# Exercise:
Would you continue the plot summary about the pastor and the blind girl Gertrude, picking up after its final sentence?
── Page extract ──
A pastor gives the protection of his home and a name, Gertrude, to a blind, speechless, and brutishly ignorant girl of uncertain age but probably in early adolescence. With great care and effort he teaches her to speak and to read books with raised characters, and develops with phenomenal rapidity into a beautiful and intelligent young woman. Their relations are those of creator and creature, and the reciprocal bond brings love. With the naiveté of his profession the pastor is the last to understand what is going on in his own heart; he awakens to the situation when his son Jacques falls in love with Gertrude and he finds himself opposing the match by various rationalizations. Then Gertrude obtains her sight by an operation and discovers that Jacques has the face which she has imagined for the pastor; it was he, she believes, that she has loved without knowing it. Jacques, instructed by the errors of his father, becomes a Catholic and enters into priesthood. Gertrude too becomes a Catholic, but seeing no solution in her life commits suicide--not merely because she cannot marry Jacques but because she can now see not only the beauty of the world which during her blindness she had to imagine, but the marks of suffering on the faces of those around her, and in particular on the face of Amelie, the pastor's wife. That expression, she feels, is in part her doing, and she blames the pastor for not having prepared her for pain and evil.
───
── Raw data ──
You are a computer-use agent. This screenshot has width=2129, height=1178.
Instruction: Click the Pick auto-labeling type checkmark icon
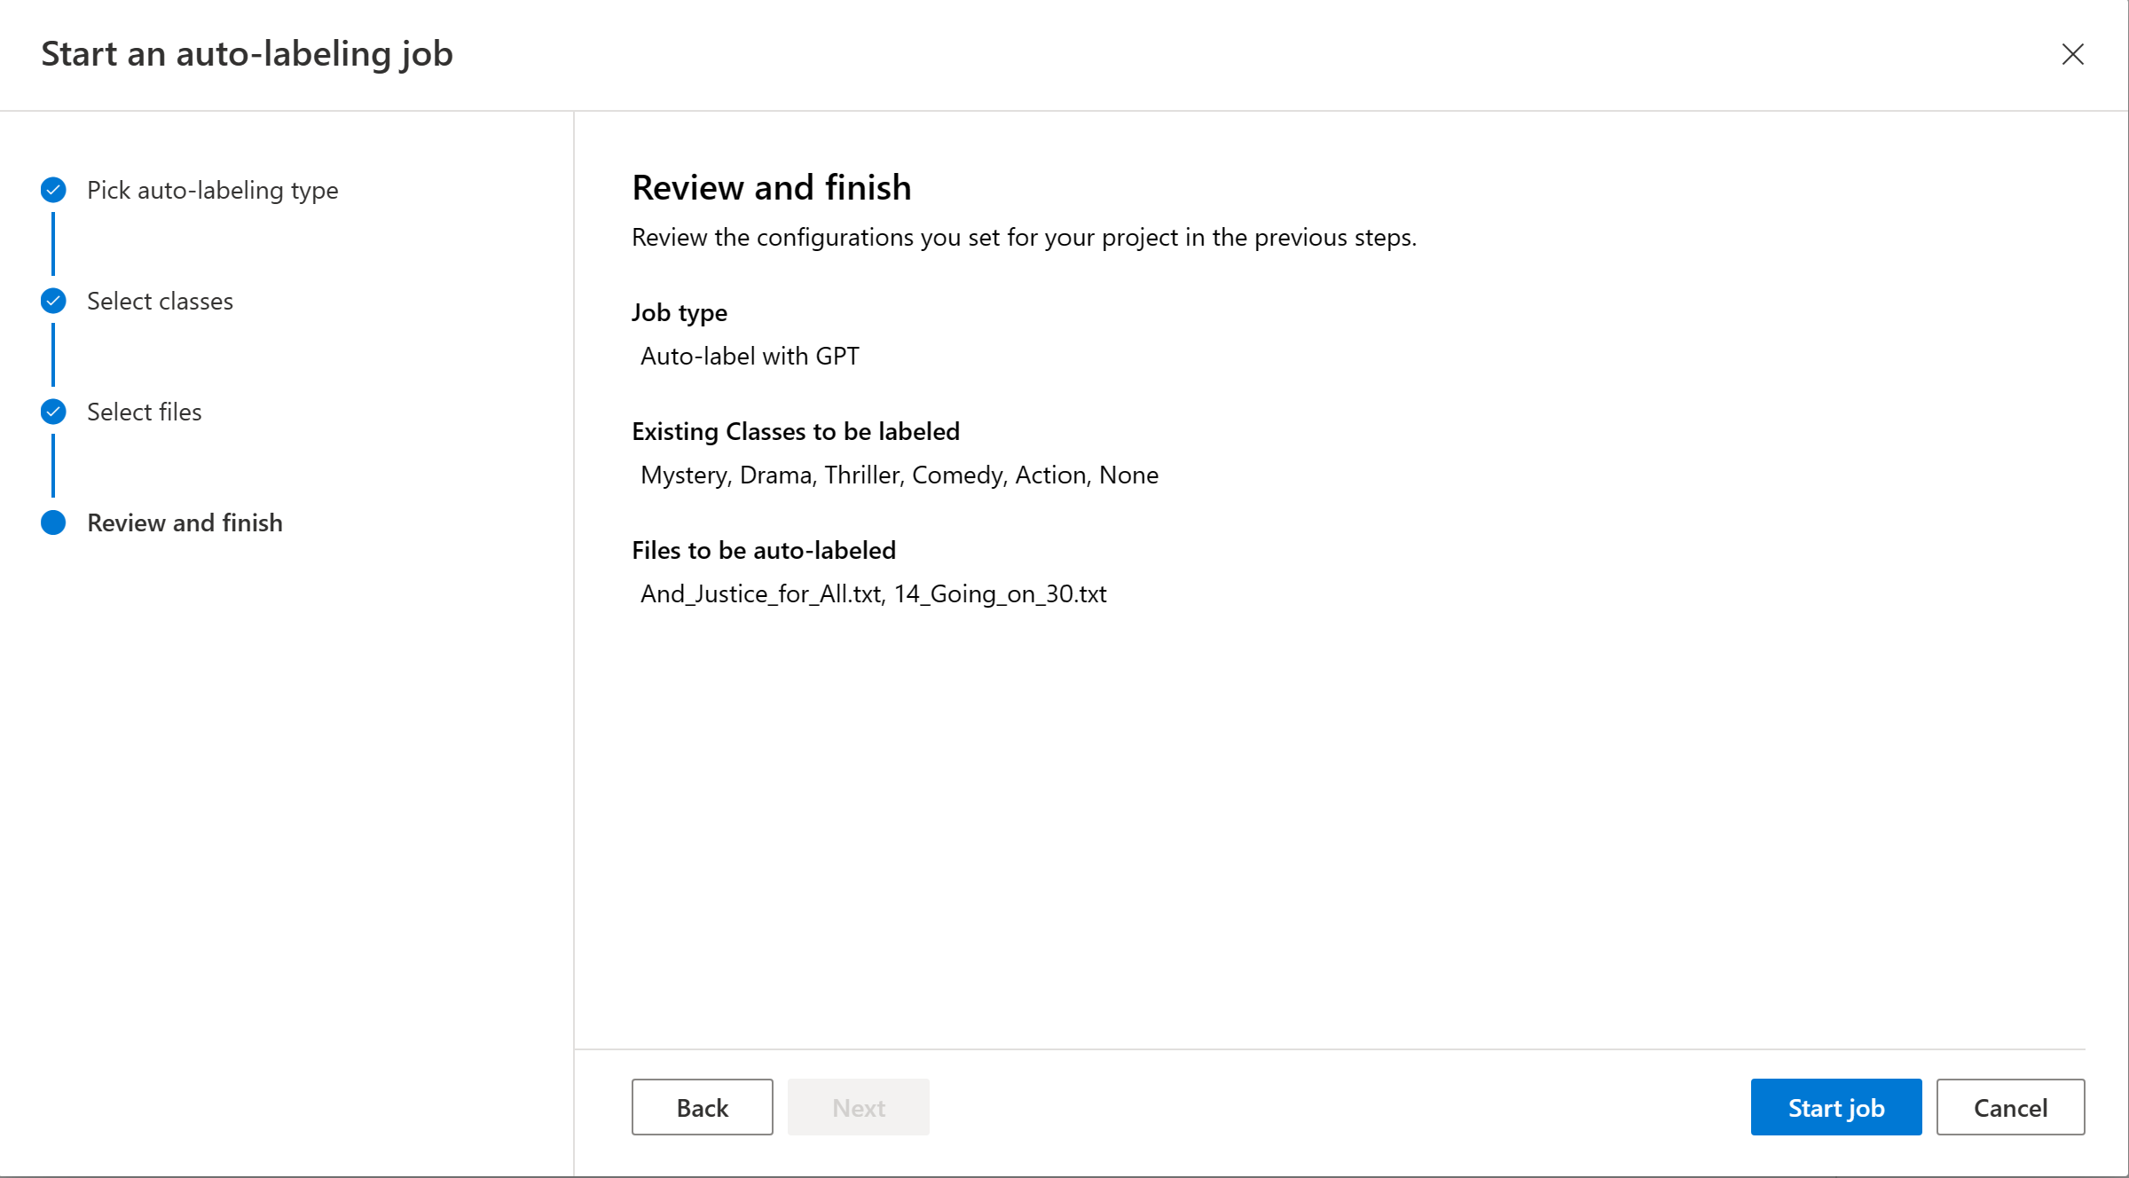tap(53, 190)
───
# In response:
Some of the multiple possibilities of this framework Gide exploits by telling his tale through the pastor's journal; in this way the reader can understand what is happening before the pastor does himself. Amelie too is subtly presented by this technique; at first, seeing her only through the exasperated but professionally charitable eyes of her husband, we find her wholly unsympathetic, but gradually and in spite of the pastor her solid virtues appear.

Another aspect of the novel is the contract Gide saw between the Catholic Church and an evangelical Christianity. For the pastor is not simply a naive deceiver of himself, he is also the spokesman of his creator's belief that the true Gospel of Christ is a doctrine of joy, freedom, and love; and he cannot believe that the love he bears Gertrude is anything but innocent and right, despite laws, rules and conventions. Jacques on the other hand is a literalist, a formalist, a disciplinarian; in Christ's time he would have been in his place as a Pharisee; in the present Gide sends him to the Catholic Church.

This was the aspect of the novel that concerned him in 1910, and a note in his Journal makes explicit his position between Catholicism and Protestantism: "I shall doubtless feel called upon to write a preface to my Aveugle (Symphonie Pastorale), without which it would be misleading. I would say: If being Christian without being a Catholic is being a Protestant, then I am a Protestant...But my Christianity stems only from Christ. Between him and me I consider Calvin and Saint Paul are two equally pernicious screens. Ah, if Protestantism had only been able to throw off Saint Paul at once! But it is to Saint Paul precisely, and not to Christ, that Calvin is related."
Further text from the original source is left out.